Finì 1-1, con un golletto di Tomasi alla fine, che salvò la Lupa dal disonore. Il papà, naturalmente, era nero come la pece. Stanca e sfiduciata mia madre, io tacevo, annichilito, a testa bassa. Pensavo: "E se adesso, in macchina, a stomaco ormai vuoto, mi prende la nausea? Dio mio, chi lo sente?". Invece, di lì a poco, lo dovetti sentire, il genitore. Era sgomento e affranto alla vista della sua bella macchinona, ridotta a rottame. "Ma che è successo, che è successo...", andava gridando il povero Righetto, fulminato in uno dei suoi grandi affetti.
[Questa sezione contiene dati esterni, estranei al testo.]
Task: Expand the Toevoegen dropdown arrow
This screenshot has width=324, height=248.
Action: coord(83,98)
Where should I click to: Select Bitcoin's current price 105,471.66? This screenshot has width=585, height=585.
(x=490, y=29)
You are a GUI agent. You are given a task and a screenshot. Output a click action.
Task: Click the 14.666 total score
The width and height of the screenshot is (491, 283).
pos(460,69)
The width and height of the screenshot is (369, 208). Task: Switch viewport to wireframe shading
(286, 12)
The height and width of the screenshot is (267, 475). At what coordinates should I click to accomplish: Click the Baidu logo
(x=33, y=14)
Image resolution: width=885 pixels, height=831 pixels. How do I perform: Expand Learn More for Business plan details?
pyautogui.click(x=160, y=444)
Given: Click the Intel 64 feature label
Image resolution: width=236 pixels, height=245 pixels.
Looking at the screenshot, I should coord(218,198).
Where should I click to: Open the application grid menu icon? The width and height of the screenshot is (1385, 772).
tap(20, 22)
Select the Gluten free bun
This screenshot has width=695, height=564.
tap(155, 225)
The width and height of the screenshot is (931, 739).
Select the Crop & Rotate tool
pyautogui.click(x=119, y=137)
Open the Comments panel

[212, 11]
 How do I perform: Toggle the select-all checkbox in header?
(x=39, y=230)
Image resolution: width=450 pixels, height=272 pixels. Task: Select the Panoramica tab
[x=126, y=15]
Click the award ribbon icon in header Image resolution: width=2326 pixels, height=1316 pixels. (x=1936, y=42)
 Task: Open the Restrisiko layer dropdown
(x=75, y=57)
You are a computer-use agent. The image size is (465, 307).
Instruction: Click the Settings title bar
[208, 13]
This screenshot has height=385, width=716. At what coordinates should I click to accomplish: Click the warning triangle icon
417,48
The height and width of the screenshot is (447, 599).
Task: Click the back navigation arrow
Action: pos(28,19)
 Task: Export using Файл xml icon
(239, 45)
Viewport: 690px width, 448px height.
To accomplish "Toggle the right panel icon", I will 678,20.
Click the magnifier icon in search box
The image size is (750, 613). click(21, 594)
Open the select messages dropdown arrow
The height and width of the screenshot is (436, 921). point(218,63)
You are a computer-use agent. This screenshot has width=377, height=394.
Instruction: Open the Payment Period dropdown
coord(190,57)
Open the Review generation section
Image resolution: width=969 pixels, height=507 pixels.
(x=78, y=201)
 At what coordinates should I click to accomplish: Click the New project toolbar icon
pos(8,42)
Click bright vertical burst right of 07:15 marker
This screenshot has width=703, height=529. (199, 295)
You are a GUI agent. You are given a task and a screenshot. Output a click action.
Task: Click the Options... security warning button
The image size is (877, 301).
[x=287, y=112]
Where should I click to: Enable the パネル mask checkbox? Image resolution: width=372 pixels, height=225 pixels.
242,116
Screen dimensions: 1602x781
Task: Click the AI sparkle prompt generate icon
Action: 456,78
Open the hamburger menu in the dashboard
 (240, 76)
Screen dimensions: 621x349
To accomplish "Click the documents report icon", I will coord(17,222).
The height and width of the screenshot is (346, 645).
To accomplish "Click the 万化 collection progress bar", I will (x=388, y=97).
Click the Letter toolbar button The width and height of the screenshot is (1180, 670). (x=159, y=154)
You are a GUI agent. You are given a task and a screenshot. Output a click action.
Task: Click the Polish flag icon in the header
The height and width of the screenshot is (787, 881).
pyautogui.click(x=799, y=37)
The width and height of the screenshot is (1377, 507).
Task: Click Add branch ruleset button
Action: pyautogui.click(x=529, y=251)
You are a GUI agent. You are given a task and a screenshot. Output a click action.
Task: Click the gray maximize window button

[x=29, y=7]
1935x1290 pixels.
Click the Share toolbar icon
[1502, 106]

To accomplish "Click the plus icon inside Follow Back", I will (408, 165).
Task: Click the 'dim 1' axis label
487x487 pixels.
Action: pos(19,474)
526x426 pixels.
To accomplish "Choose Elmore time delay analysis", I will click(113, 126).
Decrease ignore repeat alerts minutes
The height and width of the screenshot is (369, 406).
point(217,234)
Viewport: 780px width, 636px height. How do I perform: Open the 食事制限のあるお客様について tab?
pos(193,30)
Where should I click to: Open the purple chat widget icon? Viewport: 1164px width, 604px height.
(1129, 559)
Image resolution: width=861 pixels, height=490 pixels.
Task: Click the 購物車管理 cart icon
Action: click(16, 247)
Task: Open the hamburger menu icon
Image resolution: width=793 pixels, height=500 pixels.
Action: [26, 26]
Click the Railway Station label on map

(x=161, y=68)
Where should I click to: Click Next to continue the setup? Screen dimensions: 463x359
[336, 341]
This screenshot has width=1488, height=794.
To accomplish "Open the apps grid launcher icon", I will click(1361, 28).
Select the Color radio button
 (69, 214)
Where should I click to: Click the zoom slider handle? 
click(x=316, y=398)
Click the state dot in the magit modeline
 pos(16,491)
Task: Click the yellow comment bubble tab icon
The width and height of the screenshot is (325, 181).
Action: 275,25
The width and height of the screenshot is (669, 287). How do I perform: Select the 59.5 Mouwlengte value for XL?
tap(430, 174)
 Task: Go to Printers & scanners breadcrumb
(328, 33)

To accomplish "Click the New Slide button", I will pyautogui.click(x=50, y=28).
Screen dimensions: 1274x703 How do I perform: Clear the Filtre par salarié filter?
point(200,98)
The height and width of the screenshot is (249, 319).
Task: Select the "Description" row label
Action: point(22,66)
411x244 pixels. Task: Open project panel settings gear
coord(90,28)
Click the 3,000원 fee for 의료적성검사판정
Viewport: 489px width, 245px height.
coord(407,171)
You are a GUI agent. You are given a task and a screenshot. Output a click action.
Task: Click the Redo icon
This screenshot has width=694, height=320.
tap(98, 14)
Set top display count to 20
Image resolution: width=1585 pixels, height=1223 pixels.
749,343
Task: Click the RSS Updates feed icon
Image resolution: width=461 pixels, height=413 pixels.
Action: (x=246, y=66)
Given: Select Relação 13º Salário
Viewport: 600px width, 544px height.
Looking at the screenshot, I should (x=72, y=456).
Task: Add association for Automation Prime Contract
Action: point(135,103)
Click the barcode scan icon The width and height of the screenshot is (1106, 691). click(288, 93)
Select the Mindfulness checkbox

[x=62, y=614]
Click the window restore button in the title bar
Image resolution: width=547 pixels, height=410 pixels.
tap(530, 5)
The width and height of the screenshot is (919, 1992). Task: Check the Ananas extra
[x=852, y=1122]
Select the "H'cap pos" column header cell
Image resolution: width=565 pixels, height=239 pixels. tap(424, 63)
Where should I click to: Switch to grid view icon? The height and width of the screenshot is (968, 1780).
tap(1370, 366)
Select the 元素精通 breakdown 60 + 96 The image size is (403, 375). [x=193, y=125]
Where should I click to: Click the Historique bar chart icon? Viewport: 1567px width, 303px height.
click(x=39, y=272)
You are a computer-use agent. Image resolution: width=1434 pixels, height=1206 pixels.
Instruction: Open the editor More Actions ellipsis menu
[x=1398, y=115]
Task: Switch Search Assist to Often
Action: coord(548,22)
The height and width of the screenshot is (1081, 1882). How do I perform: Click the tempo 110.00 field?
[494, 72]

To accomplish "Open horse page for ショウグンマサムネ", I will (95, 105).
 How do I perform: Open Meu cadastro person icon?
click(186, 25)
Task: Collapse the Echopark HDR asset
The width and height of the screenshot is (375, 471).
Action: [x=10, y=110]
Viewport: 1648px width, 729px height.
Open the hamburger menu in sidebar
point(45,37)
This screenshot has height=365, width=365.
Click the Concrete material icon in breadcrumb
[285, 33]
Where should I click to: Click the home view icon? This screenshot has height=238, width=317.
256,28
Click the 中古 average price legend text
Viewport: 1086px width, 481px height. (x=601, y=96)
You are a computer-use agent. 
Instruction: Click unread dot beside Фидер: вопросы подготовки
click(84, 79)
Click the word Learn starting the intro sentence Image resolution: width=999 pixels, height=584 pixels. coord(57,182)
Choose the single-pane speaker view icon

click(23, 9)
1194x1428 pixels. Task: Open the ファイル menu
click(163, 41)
Agitava in aria le mani, senza saper dove riporle, dinanzi a quello spettacolo. Mentre il maresciallo sommariamente, spiegava: "Sa, frange di tifosi sono arrivati fin qui e...capita, sa...che vuol farci? Sì, lei sporga denuncia...eppoi, ha l’assicurazione... noi, dal canto nostro, abbiamo dei fermati. Insomma, vedrà...". Quel che mio padre vedeva, che noi tutti, quella triste domenica, vedemmo era un disastro, una catastrofe familiare. Alla stazione, aspettando il treno per il ritorno, mio padre provò a ritrovare la calma,

dicendosi: "Avessimo vinto, almeno". Quel campionato finì di lì a poco, ai primi di giugno, con la Roma al quarto posto. Renato Sacerdoti, per via della campagna anti ebraica già incominciata, si dimise da presidente. Anche per quello, Righetto fu molto triste. Non arrivò a consolarlo neppure la notizia che il Livorno era finito penultimo, in Serie B.